The Inspector General says the Cybersecurity and Infrastructure Security Agency’s (CISA) Office for Bombing Prevention (OBP) needs to improve its management of the Department of Homeland Security’s counter-improvised explosive devices (C-IED) efforts, as well as its assessment of national, regional, and state C-IED capabilities.
During the past few decades, IEDs have become a priority threat to national security — growing in frequency, magnitude, and complexity since the 9/11 attacks. Although designated to lead day-to-day implementation of Presidential Policy Directive 17: Countering Improvised Explosive Devices within DHS, the Office of Inspector General (OIG) says OBP is not managing component participation or tracking milestone completion dates as required. This occurred, the watchdog says, because it does not have a policy delineating its roles and responsibilities in leading CIED efforts across the Department.
In addition, although required by its Counter–IED Resource Guide, OIG found that OBP does not have the necessary data to assess and report on national, regional, and state C-IED capabilities.
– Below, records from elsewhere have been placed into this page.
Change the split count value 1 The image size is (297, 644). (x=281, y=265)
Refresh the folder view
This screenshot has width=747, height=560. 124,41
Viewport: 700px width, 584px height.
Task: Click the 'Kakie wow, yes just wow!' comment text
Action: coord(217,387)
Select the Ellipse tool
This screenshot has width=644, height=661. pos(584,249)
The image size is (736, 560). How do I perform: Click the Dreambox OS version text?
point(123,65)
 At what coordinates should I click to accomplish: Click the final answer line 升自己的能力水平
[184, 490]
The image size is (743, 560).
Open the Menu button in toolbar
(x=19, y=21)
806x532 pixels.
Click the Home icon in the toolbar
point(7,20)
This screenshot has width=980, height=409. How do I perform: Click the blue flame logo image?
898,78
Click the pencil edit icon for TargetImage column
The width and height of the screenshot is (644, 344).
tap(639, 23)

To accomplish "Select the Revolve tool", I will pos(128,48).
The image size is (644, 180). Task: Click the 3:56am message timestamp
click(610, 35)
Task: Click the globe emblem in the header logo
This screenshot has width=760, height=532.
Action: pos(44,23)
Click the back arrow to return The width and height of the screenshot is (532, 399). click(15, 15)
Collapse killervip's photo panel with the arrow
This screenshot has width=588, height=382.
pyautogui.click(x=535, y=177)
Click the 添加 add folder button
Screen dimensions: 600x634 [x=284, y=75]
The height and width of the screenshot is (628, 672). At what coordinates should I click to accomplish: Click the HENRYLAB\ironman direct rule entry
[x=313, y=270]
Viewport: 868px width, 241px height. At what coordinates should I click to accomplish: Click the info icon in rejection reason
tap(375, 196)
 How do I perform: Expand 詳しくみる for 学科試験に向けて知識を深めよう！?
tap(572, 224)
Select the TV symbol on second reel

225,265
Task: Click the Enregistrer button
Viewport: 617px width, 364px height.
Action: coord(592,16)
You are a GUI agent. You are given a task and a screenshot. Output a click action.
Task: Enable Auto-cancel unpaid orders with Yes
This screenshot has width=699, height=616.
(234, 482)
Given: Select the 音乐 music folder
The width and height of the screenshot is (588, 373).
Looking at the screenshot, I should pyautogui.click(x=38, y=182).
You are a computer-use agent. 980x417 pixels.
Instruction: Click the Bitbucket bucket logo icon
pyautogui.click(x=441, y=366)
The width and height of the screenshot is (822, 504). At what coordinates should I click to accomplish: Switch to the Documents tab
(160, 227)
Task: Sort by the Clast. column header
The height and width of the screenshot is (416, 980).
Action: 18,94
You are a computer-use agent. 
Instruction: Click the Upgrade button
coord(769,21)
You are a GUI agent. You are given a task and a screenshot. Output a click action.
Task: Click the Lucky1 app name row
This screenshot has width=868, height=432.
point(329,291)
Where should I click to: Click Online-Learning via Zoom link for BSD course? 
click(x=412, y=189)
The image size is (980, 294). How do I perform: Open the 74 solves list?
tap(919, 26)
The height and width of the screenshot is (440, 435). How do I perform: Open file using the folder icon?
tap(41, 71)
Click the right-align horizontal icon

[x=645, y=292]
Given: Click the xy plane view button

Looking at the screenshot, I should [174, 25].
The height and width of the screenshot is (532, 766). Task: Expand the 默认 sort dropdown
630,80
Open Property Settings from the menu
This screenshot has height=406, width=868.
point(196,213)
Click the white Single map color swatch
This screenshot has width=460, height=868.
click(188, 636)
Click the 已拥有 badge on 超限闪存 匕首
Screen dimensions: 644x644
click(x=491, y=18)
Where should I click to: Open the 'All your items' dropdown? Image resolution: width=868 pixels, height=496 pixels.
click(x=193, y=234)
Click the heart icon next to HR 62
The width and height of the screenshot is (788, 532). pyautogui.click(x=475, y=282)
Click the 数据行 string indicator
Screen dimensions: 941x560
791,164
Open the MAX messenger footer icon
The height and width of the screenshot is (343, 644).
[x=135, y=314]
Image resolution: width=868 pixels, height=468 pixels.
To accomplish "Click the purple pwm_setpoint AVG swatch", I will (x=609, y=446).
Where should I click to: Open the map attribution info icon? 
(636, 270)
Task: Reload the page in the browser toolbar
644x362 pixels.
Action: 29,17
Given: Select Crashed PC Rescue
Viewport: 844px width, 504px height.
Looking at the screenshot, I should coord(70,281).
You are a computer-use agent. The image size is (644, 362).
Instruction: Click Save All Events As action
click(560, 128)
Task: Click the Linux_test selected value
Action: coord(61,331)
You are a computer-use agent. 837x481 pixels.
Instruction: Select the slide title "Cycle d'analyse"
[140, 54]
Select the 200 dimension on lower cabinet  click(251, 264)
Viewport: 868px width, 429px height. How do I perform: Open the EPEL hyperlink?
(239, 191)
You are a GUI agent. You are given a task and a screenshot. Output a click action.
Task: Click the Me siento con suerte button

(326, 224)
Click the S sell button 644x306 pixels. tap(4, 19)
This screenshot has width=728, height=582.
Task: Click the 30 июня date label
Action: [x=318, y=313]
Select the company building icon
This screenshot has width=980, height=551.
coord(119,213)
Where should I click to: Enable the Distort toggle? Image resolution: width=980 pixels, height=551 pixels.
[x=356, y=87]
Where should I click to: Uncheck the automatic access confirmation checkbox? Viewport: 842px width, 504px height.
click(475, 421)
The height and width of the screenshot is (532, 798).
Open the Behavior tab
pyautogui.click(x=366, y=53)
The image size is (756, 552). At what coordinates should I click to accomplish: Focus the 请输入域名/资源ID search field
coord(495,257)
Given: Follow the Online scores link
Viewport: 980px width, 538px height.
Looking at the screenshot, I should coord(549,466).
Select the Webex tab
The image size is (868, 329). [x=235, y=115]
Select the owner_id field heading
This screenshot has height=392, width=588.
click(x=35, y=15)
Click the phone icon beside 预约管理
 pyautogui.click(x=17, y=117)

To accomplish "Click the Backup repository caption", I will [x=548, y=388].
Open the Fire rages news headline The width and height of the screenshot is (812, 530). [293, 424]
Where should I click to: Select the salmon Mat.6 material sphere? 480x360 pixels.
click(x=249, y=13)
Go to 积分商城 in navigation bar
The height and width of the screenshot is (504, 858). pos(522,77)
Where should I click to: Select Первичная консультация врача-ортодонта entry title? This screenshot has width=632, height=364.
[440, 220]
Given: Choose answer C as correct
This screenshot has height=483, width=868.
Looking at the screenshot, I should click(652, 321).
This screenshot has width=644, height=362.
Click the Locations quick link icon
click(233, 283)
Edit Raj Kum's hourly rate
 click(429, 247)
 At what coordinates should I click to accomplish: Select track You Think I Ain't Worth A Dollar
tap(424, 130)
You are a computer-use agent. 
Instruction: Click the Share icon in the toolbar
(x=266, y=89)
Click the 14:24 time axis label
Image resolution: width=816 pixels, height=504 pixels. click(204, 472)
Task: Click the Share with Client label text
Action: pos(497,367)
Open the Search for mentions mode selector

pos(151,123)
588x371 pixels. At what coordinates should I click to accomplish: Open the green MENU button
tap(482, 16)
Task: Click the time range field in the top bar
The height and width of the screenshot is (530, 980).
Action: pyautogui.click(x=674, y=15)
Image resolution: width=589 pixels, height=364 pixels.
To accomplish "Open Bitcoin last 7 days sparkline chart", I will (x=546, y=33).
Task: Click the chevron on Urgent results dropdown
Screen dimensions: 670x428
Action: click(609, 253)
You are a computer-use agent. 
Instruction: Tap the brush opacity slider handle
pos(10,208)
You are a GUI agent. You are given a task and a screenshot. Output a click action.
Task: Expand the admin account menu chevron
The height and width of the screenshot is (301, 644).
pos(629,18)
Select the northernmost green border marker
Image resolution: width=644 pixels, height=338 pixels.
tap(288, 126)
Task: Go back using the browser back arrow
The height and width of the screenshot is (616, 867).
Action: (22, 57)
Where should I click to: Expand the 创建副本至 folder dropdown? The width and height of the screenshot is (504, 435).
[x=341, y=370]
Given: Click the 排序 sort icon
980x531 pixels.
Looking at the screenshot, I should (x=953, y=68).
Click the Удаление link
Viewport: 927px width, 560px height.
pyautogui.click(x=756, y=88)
Specifically, OIG determined that OBP’s C-IED capability data is outdated because it does not have a policy requiring outreach to first responder special units to update this data.
OBP also does not incorporate vital data from its programs and training into its capability assessments, the audit found.
Finally, OIG stated that OBP cannot generate automated C-IED capability reports to identify national, regional, and state CIED gaps because its systems are not integrated and do not have the functionality to generate comprehensive reports at all levels.
To address the shortcomings, OIG recommends that CISA issue policy that clearly delineates OBP’s day-to-day responsibilities in leading Presidential Policy Directive 17 coordination and implementation efforts across DHS, including a process for identifying, tracking, and elevating participation issues, as well as tracking milestones quarterly. In response, CISA concurred with the recommendation and said its Office of Strategy, Policy, and Plans (OSPP) will issue an internal policy that delineates OBP’s day-to-day responsibilities by August 31, 2022. OBP will also continue to convene quarterly DHS IED Working Group meetings to solicit and record input from components on the status of milestones.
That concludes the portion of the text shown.